At 1:00 PM, I start the bushcraft camp. Part One is Introduction to Bushcraft and Survival. The participants make use of boulders on a slight rise of a knoll as seats like a crude amphitheater. I explain the idea of bushcraft to them; what are its standard activities; where it is usually done; its relation to the environment; how it affects your psyche; and why should it be taught to mountaineers. After that, I proceed to Part Two which is Survival Tool-Making. I discuss the most basic hand-made tools that a survivor would likely use in his day-to-day chore like foraging sticks, cordage, cooking/dining implements, friction devices, etc.
I included a sub-module about Everyday Carry or EDC which is Part Three of my syllabus. This time, Raymund do the honors of explaining to the participants about the importance of EDC in everyday living, whether you are in the mountains or in your workstation. Raymund is a member of Camp Red Bushcraft and Survival Guild and he specializes in EDC which he maintains for himself and, at the same time, give pointers about this kit. From a distance, I see thundercloud looming and coming fast. As I begin to resume my lecture, rain fall hard and everyone go to the safety of the lone house.
For about thirty minutes, we could do nothing but wait for the rain to subside. It is now 3:20 PM when I start Part Four and, this time, it is about Knife Care and Safety. Bushcrafters are proud of their blades and I assume mountaineers do likewise, albeit in a discreet way. The choice of sheaths and the manner of carrying are very important to minimize accidents not only to oneself but also of others. Rain interrupted my lecture and have to transfer into the tight confines of the house to continue my discussion. I talk about the only knife law in the country – Batas Pambansa Bilang 6 – before I finish it with the traditional way of sharpening knives.

**Given data**
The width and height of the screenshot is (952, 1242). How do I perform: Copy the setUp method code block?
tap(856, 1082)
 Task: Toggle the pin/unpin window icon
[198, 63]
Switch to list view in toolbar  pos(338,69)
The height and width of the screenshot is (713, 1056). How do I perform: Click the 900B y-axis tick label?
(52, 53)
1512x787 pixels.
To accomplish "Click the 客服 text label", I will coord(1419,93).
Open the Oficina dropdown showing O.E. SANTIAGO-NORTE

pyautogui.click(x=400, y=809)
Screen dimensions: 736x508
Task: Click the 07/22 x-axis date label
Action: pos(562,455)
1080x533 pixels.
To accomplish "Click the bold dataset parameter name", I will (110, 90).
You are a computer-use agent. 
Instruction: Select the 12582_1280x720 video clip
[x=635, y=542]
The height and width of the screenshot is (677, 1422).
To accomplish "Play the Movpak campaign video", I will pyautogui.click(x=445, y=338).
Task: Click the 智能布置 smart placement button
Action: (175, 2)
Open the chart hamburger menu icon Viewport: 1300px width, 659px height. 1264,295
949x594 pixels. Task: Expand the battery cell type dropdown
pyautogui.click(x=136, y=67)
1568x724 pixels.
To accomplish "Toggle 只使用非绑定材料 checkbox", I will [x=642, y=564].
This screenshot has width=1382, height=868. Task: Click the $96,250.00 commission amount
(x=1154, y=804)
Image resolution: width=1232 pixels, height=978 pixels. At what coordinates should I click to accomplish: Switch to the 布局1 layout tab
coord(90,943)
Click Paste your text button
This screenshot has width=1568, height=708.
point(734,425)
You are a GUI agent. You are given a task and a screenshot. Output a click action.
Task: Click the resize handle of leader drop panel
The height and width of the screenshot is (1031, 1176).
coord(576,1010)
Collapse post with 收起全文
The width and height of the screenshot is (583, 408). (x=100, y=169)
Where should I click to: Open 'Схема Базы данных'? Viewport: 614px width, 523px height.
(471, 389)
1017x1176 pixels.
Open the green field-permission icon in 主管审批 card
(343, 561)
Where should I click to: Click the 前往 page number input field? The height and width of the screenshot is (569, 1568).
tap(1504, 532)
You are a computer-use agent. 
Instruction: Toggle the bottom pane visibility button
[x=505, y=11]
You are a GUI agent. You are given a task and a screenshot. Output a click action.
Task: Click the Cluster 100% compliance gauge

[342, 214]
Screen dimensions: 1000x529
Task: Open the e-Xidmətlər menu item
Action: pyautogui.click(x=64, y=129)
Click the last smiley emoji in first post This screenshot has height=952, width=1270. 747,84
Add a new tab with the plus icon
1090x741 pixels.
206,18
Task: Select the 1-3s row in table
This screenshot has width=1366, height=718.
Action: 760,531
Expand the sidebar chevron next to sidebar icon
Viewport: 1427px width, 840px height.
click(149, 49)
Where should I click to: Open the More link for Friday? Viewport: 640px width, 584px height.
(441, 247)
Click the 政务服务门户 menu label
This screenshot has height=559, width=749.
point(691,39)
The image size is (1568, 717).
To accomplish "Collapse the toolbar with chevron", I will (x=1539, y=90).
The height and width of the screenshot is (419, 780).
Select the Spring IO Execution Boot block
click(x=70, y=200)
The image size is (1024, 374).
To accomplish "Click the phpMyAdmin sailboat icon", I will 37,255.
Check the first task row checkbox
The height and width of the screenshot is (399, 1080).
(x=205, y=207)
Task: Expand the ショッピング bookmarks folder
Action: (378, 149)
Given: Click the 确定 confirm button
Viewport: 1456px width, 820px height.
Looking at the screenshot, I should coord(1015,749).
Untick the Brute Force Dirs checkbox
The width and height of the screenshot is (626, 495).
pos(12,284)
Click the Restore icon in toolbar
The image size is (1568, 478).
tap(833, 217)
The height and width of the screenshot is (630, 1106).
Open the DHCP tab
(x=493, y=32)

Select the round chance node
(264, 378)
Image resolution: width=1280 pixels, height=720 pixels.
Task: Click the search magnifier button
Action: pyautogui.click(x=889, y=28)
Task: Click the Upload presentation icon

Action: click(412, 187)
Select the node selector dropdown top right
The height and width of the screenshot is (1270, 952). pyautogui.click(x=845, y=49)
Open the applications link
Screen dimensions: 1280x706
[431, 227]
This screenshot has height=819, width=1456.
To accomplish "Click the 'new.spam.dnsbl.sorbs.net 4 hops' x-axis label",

**Set of tasks**
• A. Name every part of the syllabus in the bushcraft camp account, using the titles it gives.
• B. In the rows, swap "pixels" for "px" in everything from the line containing "949x594 pixels. Task: Expand" down to the line containing "coord(90,943)", and return only those lines.
The bushcraft camp account and the rows have nothing to do with each other.

**Expected results**
• A.
Introduction to Bushcraft and Survival
Survival Tool-Making
Everyday Carry (EDC)
Knife Care and Safety

• B.
949x594 px. Task: Expand the battery cell type dropdown
pyautogui.click(x=136, y=67)
1568x724 px.
To accomplish "Toggle 只使用非绑定材料 checkbox", I will [x=642, y=564].
This screenshot has width=1382, height=868. Task: Click the $96,250.00 commission amount
(x=1154, y=804)
Image resolution: width=1232 px, height=978 px. At what coordinates should I click to accomplish: Switch to the 布局1 layout tab
coord(90,943)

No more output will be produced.